» Directions
- A) Using the news roundup, explain in one to three sentences why Eleven Biotherapeutics had to do a deal on its remaining assets.
- B) Copy the news roundup from "Protocols: Bavarian collaborates" up to and including "renal cell carcinoma.", substituting "BMS" for every "Bristol-Myers".
===== Text passage =====
Protocols: Bavarian collaborates with BMS on lung cancer study; Eleven completes Roche deal; Intellia chief anticipates new CRISPR tweaks
Following up on its big setback for non-small cell lung cancer, Bristol-Myers has agreed to supply its checkpoint drug to Denmark’s Bavarian Nordic, which plans to enroll 165 patients in a Phase II lung cancer study that will get a combination of Opdivo and its antigen-targeting CV301. The study will focus on previously treated patients. Opdivo is already approved in the second-line setting. There has been an explosion of collaborations in immune-oncology over the past two years.
Here’s another I/O matchup. Looking to see if it can mount a comeback for tivozanib, Aveo is launching a Phase I combination study of its drug combined with Bristol-Myers’ Opdivo for advanced renal cell carcinoma.
Eleven Biotherapeutics $EBIO has landed the shareholder votes it needed to complete its licensing pact with Roche, according to an SEC filing. Eleven’s lead drug failed back-to-back studies, forcing the company to do a deal on its remaining assets as it considers a wind-down of operations.
Intellia CEO Nessan Bermingham tells Business Insider that he expects to see some improvements in CRISPR Cas9, but no revolutionary breakout in the tech. “In my mind now, where I think we’ll see the change and the significant step forward is going to be on double-stranded break repair. We have a pair of scissors that works really well. And we can tweak it; we know how to do that with protein modifications and engineering.”
San Diego-based Sorrento Therapeutics has recruited former Celgene CMO Jerome Zeldis to the company, where he’ll take the same title and responsibility for clinical development.
San Diego-based NovaRx has raised funds, expanded its management team and changed its name to Activate Immunotherapy. Its cancer vaccine failed a Phase III in 2013, but the new owners say that they saw positive results from a subgroup of patients.
===== Available data =====
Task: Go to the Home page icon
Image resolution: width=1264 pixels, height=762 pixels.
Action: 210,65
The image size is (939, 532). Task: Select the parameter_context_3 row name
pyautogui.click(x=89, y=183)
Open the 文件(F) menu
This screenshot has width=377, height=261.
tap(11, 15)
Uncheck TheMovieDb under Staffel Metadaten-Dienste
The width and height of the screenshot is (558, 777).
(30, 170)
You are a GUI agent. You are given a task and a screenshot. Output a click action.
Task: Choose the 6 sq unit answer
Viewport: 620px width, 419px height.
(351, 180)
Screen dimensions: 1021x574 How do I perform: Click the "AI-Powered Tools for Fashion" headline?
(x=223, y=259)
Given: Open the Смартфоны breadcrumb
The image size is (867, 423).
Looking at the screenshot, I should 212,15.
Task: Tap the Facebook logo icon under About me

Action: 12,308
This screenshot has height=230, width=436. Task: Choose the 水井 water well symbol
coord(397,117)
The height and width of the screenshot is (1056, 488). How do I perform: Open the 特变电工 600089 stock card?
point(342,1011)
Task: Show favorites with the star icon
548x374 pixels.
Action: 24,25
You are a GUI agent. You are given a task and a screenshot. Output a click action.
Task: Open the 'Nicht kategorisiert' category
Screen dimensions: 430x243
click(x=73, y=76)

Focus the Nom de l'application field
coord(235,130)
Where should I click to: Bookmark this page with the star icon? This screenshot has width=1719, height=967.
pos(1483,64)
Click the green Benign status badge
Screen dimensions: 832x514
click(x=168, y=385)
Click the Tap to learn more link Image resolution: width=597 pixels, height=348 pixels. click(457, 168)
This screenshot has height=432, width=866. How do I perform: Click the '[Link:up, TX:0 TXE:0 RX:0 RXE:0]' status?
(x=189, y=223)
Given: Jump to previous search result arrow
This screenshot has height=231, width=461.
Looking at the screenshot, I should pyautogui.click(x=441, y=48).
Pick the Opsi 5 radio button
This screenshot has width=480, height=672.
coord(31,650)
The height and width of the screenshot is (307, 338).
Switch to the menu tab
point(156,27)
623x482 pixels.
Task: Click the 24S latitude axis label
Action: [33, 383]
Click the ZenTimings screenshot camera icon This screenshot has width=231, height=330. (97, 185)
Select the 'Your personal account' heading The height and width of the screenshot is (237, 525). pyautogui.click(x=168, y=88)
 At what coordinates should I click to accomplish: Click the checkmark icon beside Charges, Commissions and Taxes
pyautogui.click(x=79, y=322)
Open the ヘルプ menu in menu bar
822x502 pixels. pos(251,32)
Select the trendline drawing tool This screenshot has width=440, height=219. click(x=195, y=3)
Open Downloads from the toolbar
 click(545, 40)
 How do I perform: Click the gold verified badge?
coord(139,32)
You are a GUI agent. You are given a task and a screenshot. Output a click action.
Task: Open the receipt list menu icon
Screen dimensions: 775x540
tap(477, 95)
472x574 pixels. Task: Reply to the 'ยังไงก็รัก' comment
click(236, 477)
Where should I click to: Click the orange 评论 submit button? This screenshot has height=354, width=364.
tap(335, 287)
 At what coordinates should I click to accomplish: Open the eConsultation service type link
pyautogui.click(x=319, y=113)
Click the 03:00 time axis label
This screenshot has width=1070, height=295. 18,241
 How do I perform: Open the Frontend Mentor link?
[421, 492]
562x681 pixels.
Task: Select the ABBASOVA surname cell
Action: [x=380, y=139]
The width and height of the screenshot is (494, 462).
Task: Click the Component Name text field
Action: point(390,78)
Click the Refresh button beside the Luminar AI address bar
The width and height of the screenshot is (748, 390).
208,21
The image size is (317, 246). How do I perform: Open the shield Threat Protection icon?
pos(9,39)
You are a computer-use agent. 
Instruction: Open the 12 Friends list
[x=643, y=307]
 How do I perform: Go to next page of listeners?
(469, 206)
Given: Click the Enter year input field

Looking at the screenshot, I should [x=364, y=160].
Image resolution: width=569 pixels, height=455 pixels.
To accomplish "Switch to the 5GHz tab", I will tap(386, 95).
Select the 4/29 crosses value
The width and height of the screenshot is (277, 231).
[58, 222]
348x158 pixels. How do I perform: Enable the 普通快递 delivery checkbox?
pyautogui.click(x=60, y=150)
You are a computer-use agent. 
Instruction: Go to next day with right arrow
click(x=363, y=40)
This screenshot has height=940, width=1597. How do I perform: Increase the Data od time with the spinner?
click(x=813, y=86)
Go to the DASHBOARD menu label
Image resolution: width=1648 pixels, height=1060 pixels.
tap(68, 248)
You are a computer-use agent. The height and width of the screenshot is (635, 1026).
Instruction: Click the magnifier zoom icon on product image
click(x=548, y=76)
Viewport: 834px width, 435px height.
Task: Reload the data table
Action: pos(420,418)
=====
» Answers provided
- A) Eleven Biotherapeutics had to do a deal on its remaining assets because its lead drug failed back-to-back studies. The company is now considering winding down its operations.

- B)
Protocols: Bavarian collaborates with BMS on lung cancer study; Eleven completes Roche deal; Intellia chief anticipates new CRISPR tweaks
Following up on its big setback for non-small cell lung cancer, BMS has agreed to supply its checkpoint drug to Denmark’s Bavarian Nordic, which plans to enroll 165 patients in a Phase II lung cancer study that will get a combination of Opdivo and its antigen-targeting CV301. The study will focus on previously treated patients. Opdivo is already approved in the second-line setting. There has been an explosion of collaborations in immune-oncology over the past two years.
Here’s another I/O matchup. Looking to see if it can mount a comeback for tivozanib, Aveo is launching a Phase I combination study of its drug combined with BMS’ Opdivo for advanced renal cell carcinoma.